Diabetic retinopathy has good concordance with the presence of DN1, whereas lack of DR is a poor predictor of non‐DN3. The present data also suggested that although the positive predictive value for DN with DR was 85.7%, the negative predictive value was 64.7%, which is consistent with previous reports1. Parving et al.9 stated that the diagnostic specificity of retinopathy was 100%. We classified the patients into three groups to more precisely clarify the relationship between DN and DR. It is notable that no patient in the non‐DN group had DR, this result showed that DR has good concordance with the presence of diabetic lesions. Furthermore, we showed that patients with both DN and DR showed more severe renal histology than those without DR. Because patients without DR had not only worse diabetic histological change, but also similar tubulo‐interstitial and vascular damage to non‐DN, renal biopsy should especially be considered to evaluate the degree of renal damage, and to differentiate between DN and primary glomerulopathies. We define this category of patients as atypical clinical presentation of renal disease with DM without DR. Examples of these patients were those with short duration of DM history, more progressive deterioration of renal function and those who were considered to have unusual presentation by a nephrology specialist. As we described in the present study, various primary glomerulopathies were found especially in patients without DR, therefore we could treat the patients accordingly.

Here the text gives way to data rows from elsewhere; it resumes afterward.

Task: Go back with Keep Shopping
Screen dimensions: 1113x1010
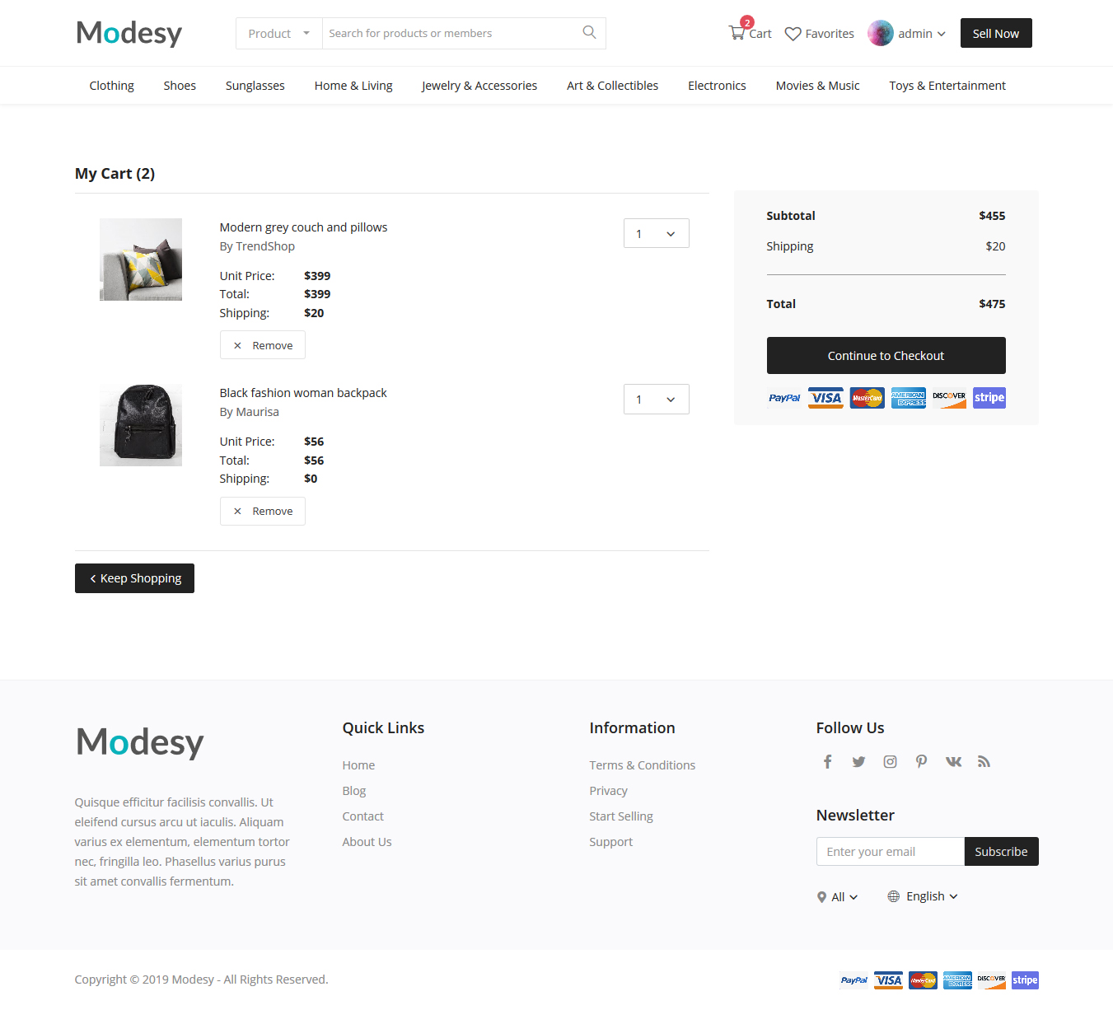Action: (134, 578)
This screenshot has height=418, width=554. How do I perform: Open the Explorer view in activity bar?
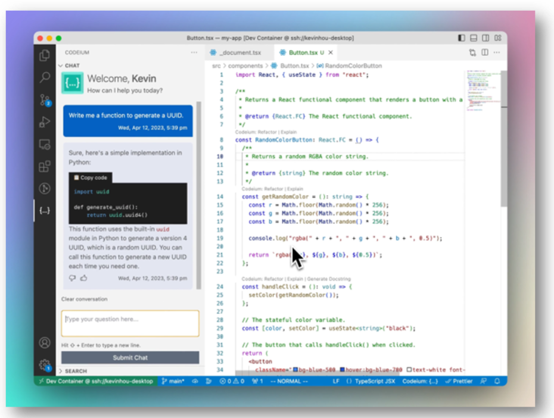coord(45,55)
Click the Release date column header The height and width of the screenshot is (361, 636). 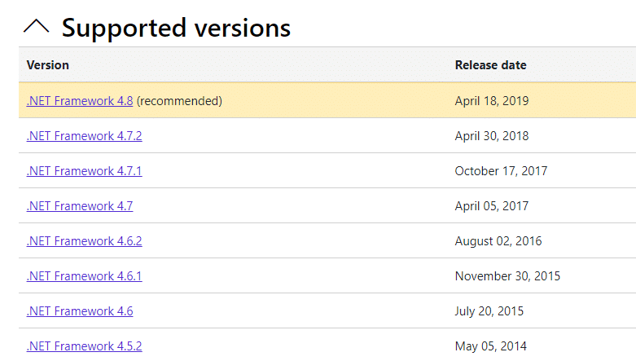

Renal biopsy should be considered in DM patients with unusual clinical presentations, even those with long‐term DM. Furthermore, the present study showed that poor glycemic control and the existence of DR were significantly predictive makers. As the treatment options differ between DN and primary glomerulopathies, renal biopsy should especially be considered in DM patients with presumed DN without either poor glycemic control or DR.

Acknowledgement

There is no conflict of interest statement for all authors.